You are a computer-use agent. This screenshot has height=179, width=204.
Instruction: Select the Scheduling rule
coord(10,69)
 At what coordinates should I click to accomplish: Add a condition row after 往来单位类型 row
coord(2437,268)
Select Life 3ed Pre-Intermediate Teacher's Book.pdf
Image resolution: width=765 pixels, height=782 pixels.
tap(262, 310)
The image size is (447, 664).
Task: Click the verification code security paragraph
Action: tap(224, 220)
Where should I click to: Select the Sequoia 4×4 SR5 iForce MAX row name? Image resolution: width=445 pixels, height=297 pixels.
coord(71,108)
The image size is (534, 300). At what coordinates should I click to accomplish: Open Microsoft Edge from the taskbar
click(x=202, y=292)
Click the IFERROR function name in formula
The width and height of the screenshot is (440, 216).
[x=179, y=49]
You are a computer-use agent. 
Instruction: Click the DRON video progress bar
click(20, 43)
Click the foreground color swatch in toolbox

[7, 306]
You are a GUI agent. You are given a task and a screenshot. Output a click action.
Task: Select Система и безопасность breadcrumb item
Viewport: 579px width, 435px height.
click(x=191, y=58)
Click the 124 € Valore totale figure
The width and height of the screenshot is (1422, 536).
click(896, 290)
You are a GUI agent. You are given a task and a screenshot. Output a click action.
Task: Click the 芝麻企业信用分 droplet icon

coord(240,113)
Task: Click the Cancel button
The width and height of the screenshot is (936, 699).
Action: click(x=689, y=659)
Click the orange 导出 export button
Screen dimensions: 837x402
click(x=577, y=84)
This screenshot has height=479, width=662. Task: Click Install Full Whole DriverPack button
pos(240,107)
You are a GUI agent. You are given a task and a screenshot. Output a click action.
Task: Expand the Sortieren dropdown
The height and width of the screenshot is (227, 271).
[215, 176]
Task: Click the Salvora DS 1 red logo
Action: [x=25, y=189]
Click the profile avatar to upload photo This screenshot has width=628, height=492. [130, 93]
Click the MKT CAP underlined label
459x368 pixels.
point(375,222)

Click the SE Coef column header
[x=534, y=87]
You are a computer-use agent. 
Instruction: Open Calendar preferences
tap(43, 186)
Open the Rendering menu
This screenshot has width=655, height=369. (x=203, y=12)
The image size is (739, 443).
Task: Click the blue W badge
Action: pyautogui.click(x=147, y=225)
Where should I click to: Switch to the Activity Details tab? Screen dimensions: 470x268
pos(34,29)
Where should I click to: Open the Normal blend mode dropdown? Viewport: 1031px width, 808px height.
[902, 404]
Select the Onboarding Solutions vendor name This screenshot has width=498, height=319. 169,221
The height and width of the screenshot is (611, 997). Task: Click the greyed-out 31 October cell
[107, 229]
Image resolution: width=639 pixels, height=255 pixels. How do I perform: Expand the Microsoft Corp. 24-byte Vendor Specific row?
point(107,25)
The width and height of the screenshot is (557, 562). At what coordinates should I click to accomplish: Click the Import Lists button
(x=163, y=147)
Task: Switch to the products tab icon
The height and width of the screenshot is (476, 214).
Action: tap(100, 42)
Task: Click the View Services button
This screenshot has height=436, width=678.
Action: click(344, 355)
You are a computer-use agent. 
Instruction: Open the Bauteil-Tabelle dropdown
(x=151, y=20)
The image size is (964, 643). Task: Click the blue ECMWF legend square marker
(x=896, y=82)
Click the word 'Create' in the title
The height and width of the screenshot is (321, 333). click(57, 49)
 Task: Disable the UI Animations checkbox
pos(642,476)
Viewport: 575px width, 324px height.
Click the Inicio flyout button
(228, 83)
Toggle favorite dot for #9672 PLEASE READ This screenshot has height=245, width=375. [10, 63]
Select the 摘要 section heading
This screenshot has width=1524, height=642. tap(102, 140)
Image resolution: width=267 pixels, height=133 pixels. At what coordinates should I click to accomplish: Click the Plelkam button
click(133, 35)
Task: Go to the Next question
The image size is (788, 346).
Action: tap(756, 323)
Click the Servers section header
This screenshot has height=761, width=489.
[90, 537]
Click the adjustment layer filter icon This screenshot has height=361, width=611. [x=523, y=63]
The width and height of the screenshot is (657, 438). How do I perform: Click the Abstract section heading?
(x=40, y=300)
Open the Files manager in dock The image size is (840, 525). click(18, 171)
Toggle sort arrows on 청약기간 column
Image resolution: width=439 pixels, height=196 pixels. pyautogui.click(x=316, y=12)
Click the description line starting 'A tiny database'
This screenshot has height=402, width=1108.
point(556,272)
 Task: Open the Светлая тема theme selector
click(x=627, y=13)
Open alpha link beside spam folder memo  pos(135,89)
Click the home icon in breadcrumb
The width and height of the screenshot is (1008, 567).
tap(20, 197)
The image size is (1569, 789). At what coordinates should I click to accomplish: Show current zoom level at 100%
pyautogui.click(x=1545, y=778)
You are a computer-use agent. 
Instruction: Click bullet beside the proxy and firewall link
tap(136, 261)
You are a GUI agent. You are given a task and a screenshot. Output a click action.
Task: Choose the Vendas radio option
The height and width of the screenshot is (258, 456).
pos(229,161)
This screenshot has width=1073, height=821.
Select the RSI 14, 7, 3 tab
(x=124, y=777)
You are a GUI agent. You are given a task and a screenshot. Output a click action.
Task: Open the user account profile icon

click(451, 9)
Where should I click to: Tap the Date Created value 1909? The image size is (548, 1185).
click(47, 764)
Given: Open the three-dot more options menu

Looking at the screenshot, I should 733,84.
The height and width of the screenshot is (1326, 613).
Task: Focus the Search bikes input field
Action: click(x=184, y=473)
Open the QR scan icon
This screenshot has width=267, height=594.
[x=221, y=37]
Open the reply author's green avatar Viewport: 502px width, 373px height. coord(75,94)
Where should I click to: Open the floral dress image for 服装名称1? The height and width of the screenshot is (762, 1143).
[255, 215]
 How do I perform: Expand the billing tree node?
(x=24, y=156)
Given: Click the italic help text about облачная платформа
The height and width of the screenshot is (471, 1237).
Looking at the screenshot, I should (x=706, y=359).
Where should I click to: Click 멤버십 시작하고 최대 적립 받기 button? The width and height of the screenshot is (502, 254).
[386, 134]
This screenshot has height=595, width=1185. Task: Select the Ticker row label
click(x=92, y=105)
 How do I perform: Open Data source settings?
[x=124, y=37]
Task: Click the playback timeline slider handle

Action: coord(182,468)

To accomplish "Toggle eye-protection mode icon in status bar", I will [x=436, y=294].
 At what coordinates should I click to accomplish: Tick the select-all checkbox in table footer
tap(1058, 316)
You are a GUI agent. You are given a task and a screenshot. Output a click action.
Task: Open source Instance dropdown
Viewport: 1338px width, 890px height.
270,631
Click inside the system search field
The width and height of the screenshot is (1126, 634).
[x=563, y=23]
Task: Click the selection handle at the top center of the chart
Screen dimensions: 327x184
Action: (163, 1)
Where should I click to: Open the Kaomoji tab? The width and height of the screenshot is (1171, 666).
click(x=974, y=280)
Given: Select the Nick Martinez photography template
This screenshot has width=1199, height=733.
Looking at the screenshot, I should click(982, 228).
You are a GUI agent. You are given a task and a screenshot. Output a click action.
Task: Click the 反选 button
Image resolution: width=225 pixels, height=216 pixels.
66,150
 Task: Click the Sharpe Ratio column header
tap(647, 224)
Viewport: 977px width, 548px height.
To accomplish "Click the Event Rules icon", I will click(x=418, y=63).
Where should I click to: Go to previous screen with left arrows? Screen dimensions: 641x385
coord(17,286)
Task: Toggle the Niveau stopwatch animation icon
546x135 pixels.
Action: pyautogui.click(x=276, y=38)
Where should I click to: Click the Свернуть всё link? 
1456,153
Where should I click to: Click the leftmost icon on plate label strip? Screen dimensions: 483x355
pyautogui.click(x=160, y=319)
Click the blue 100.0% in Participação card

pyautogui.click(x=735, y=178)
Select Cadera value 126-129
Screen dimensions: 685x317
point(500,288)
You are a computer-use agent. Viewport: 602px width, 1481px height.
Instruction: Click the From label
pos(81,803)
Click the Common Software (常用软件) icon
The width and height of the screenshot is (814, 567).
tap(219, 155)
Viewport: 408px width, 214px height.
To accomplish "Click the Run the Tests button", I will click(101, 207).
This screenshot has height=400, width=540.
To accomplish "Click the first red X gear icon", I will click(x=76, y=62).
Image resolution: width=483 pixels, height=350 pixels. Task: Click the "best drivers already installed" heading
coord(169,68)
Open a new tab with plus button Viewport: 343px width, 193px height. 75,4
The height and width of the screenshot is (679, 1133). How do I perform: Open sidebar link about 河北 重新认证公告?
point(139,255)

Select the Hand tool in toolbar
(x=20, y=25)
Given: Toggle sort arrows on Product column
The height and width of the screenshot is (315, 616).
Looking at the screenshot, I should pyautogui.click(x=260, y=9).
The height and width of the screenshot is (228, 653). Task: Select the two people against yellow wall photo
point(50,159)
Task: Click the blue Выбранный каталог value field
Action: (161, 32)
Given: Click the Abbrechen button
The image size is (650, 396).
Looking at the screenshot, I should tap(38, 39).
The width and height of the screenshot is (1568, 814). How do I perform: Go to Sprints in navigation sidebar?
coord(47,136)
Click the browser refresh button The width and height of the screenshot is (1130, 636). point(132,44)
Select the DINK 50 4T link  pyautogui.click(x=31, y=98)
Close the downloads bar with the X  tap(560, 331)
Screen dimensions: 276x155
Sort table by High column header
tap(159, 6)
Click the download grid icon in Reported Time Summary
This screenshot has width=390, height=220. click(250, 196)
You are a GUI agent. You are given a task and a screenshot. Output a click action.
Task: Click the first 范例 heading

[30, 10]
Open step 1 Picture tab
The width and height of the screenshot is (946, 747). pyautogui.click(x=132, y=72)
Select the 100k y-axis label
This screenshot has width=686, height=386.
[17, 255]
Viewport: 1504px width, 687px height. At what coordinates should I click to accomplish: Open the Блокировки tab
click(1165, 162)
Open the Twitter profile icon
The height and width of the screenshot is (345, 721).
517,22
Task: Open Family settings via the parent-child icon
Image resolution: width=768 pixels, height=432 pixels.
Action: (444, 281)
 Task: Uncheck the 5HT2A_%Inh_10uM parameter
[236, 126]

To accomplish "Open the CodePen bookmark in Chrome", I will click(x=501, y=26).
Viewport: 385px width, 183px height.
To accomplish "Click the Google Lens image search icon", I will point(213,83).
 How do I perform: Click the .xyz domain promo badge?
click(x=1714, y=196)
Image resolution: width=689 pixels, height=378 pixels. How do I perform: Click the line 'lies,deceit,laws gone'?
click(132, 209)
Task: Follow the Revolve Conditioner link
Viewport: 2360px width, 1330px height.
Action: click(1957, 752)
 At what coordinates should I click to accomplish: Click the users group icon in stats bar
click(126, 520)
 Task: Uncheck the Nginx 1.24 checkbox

--------------------------------------------------

■ OBJECTIVE ■
Locate every line in the data above that contains the string "section", and copy each of those lines in full.

■ WORKED ANSWER ■
Select the 摘要 section heading
Click the Servers section header
The width and height of the screenshot is (657, 438). How do I perform: Click the Abstract section heading?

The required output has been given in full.